* REQUIREMENT
Below are some records; return each one exactly.

[[ DATA FOR THIS EXERCISE open ]]

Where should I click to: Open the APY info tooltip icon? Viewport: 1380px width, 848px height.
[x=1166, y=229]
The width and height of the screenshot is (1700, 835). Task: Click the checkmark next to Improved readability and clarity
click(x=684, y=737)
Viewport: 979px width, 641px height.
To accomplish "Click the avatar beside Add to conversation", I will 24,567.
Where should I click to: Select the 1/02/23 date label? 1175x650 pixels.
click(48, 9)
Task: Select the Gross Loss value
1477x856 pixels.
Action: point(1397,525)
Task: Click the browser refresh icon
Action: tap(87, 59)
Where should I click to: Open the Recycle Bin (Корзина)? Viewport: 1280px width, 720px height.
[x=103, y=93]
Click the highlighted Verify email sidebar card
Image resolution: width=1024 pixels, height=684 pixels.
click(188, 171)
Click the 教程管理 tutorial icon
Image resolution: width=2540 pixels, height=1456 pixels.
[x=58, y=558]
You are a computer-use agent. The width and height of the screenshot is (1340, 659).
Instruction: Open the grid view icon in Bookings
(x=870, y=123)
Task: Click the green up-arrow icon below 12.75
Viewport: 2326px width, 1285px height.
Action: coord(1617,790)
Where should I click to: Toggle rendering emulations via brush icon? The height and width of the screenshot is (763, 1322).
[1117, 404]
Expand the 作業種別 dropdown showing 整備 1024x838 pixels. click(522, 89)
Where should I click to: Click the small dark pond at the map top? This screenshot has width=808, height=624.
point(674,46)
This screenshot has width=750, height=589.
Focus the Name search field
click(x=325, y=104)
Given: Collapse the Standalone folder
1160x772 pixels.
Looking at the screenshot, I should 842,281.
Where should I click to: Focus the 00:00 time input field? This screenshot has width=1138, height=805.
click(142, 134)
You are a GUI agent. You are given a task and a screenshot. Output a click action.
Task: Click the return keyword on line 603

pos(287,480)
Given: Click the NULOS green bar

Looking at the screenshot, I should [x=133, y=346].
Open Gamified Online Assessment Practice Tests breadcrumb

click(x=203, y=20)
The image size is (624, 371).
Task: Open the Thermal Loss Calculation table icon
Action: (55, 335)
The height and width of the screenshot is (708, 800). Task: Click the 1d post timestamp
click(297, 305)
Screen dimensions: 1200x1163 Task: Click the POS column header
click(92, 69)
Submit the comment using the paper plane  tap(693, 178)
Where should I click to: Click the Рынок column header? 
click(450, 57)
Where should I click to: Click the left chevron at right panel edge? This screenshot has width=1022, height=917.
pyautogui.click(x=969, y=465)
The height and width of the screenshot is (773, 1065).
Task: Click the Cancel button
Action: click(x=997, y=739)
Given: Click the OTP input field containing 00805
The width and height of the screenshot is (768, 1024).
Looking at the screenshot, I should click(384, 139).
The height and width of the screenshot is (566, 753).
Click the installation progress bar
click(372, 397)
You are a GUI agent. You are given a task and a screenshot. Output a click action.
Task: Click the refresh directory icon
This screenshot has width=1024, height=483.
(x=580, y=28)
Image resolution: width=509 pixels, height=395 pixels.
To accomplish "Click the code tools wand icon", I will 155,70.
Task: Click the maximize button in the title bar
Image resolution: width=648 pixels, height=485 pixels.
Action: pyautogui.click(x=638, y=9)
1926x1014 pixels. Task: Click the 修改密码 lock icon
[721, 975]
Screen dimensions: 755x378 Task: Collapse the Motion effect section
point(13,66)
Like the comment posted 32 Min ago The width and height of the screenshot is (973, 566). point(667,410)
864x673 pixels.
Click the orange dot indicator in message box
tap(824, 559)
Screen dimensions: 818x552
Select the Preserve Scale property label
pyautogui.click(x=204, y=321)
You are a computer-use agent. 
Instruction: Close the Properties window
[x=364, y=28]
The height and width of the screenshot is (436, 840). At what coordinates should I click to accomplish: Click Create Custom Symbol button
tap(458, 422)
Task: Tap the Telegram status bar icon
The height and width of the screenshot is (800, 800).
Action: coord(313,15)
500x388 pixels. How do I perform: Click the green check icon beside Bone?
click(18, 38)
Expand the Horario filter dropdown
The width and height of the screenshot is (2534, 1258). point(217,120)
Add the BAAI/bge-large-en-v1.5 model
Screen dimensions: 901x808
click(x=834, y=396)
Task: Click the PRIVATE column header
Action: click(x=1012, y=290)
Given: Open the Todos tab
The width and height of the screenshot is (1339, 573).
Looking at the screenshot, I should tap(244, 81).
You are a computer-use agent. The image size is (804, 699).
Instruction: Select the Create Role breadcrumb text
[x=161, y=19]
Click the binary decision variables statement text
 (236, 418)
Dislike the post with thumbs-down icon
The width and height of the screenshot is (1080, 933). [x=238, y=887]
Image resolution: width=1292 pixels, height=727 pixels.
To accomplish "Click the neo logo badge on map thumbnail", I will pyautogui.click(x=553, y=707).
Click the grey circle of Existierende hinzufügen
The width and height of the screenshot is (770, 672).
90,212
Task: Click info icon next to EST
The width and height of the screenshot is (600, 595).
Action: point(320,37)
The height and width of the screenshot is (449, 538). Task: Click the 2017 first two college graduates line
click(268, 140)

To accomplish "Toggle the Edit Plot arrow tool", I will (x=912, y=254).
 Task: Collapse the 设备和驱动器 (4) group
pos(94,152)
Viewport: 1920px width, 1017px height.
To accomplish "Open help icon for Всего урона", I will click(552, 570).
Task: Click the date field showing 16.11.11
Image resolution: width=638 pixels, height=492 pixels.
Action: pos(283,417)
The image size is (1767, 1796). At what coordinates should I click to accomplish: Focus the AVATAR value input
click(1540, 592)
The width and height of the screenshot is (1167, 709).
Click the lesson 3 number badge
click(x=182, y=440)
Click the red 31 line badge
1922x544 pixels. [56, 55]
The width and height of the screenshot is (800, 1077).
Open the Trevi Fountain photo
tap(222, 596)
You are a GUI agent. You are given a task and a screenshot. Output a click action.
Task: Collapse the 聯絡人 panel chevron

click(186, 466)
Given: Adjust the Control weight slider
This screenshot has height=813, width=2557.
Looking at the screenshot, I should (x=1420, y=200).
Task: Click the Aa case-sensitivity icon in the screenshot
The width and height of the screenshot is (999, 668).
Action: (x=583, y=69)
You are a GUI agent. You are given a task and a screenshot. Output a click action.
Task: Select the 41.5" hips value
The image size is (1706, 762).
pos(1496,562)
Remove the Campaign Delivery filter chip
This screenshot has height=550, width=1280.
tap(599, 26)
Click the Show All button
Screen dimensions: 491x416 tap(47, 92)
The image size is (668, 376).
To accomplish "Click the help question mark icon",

[[ DATA FOR THIS EXERCISE closed ]]

* ANSWER TO THIS TASK
Where should I click to: Open the APY info tooltip icon? Viewport: 1380px width, 848px height.
[x=1166, y=229]
The width and height of the screenshot is (1700, 835). Task: Click the checkmark next to Improved readability and clarity
click(x=684, y=737)
Viewport: 979px width, 641px height.
To accomplish "Click the avatar beside Add to conversation", I will 24,567.
Where should I click to: Select the 1/02/23 date label? 1175x650 pixels.
click(48, 9)
Task: Select the Gross Loss value
1477x856 pixels.
Action: point(1397,525)
Task: Click the browser refresh icon
Action: tap(87, 59)
Where should I click to: Open the Recycle Bin (Корзина)? Viewport: 1280px width, 720px height.
[x=103, y=93]
Click the highlighted Verify email sidebar card
Image resolution: width=1024 pixels, height=684 pixels.
click(188, 171)
Click the 教程管理 tutorial icon
Image resolution: width=2540 pixels, height=1456 pixels.
[x=58, y=558]
You are a computer-use agent. The width and height of the screenshot is (1340, 659).
Instruction: Open the grid view icon in Bookings
(x=870, y=123)
Task: Click the green up-arrow icon below 12.75
Viewport: 2326px width, 1285px height.
Action: coord(1617,790)
Where should I click to: Toggle rendering emulations via brush icon? The height and width of the screenshot is (763, 1322).
[1117, 404]
Expand the 作業種別 dropdown showing 整備 1024x838 pixels. click(522, 89)
Where should I click to: Click the small dark pond at the map top? This screenshot has width=808, height=624.
point(674,46)
This screenshot has width=750, height=589.
Focus the Name search field
click(x=325, y=104)
Given: Collapse the Standalone folder
1160x772 pixels.
Looking at the screenshot, I should 842,281.
Where should I click to: Focus the 00:00 time input field? This screenshot has width=1138, height=805.
click(142, 134)
You are a GUI agent. You are given a task and a screenshot. Output a click action.
Task: Click the return keyword on line 603

pos(287,480)
Given: Click the NULOS green bar

Looking at the screenshot, I should [x=133, y=346].
Open Gamified Online Assessment Practice Tests breadcrumb

click(x=203, y=20)
The image size is (624, 371).
Task: Open the Thermal Loss Calculation table icon
Action: (55, 335)
The height and width of the screenshot is (708, 800). Task: Click the 1d post timestamp
click(297, 305)
Screen dimensions: 1200x1163 Task: Click the POS column header
click(92, 69)
Submit the comment using the paper plane  tap(693, 178)
Where should I click to: Click the Рынок column header? 
click(450, 57)
Where should I click to: Click the left chevron at right panel edge? This screenshot has width=1022, height=917.
pyautogui.click(x=969, y=465)
The height and width of the screenshot is (773, 1065).
Task: Click the Cancel button
Action: click(x=997, y=739)
Given: Click the OTP input field containing 00805
The width and height of the screenshot is (768, 1024).
Looking at the screenshot, I should click(384, 139).
The height and width of the screenshot is (566, 753).
Click the installation progress bar
click(372, 397)
You are a GUI agent. You are given a task and a screenshot. Output a click action.
Task: Click the refresh directory icon
This screenshot has width=1024, height=483.
(x=580, y=28)
Image resolution: width=509 pixels, height=395 pixels.
To accomplish "Click the code tools wand icon", I will 155,70.
Task: Click the maximize button in the title bar
Image resolution: width=648 pixels, height=485 pixels.
Action: pyautogui.click(x=638, y=9)
1926x1014 pixels. Task: Click the 修改密码 lock icon
[721, 975]
Screen dimensions: 755x378 Task: Collapse the Motion effect section
point(13,66)
Like the comment posted 32 Min ago The width and height of the screenshot is (973, 566). point(667,410)
864x673 pixels.
Click the orange dot indicator in message box
tap(824, 559)
Screen dimensions: 818x552
Select the Preserve Scale property label
pyautogui.click(x=204, y=321)
You are a computer-use agent. 
Instruction: Close the Properties window
[x=364, y=28]
The height and width of the screenshot is (436, 840). At what coordinates should I click to accomplish: Click Create Custom Symbol button
tap(458, 422)
Task: Tap the Telegram status bar icon
The height and width of the screenshot is (800, 800).
Action: coord(313,15)
500x388 pixels. How do I perform: Click the green check icon beside Bone?
click(18, 38)
Expand the Horario filter dropdown
The width and height of the screenshot is (2534, 1258). point(217,120)
Add the BAAI/bge-large-en-v1.5 model
Screen dimensions: 901x808
click(x=834, y=396)
Task: Click the PRIVATE column header
Action: click(x=1012, y=290)
Given: Open the Todos tab
The width and height of the screenshot is (1339, 573).
Looking at the screenshot, I should tap(244, 81).
You are a computer-use agent. The image size is (804, 699).
Instruction: Select the Create Role breadcrumb text
[x=161, y=19]
Click the binary decision variables statement text
 (236, 418)
Dislike the post with thumbs-down icon
The width and height of the screenshot is (1080, 933). [x=238, y=887]
Image resolution: width=1292 pixels, height=727 pixels.
To accomplish "Click the neo logo badge on map thumbnail", I will pyautogui.click(x=553, y=707).
Click the grey circle of Existierende hinzufügen
The width and height of the screenshot is (770, 672).
90,212
Task: Click info icon next to EST
The width and height of the screenshot is (600, 595).
Action: point(320,37)
The height and width of the screenshot is (449, 538). Task: Click the 2017 first two college graduates line
click(268, 140)

To accomplish "Toggle the Edit Plot arrow tool", I will (x=912, y=254).
 Task: Collapse the 设备和驱动器 (4) group
pos(94,152)
Viewport: 1920px width, 1017px height.
To accomplish "Open help icon for Всего урона", I will click(552, 570).
Task: Click the date field showing 16.11.11
Image resolution: width=638 pixels, height=492 pixels.
Action: pos(283,417)
The image size is (1767, 1796). At what coordinates should I click to accomplish: Focus the AVATAR value input
click(1540, 592)
The width and height of the screenshot is (1167, 709).
Click the lesson 3 number badge
click(x=182, y=440)
Click the red 31 line badge
1922x544 pixels. [56, 55]
The width and height of the screenshot is (800, 1077).
Open the Trevi Fountain photo
tap(222, 596)
You are a GUI agent. You are given a task and a screenshot. Output a click action.
Task: Collapse the 聯絡人 panel chevron

click(186, 466)
Given: Adjust the Control weight slider
This screenshot has height=813, width=2557.
Looking at the screenshot, I should (x=1420, y=200).
Task: Click the Aa case-sensitivity icon in the screenshot
The width and height of the screenshot is (999, 668).
Action: (x=583, y=69)
You are a GUI agent. You are given a task and a screenshot. Output a click action.
Task: Select the 41.5" hips value
The image size is (1706, 762).
pos(1496,562)
Remove the Campaign Delivery filter chip
This screenshot has height=550, width=1280.
tap(599, 26)
Click the Show All button
Screen dimensions: 491x416 tap(47, 92)
The image size is (668, 376).
To accomplish "Click the help question mark icon",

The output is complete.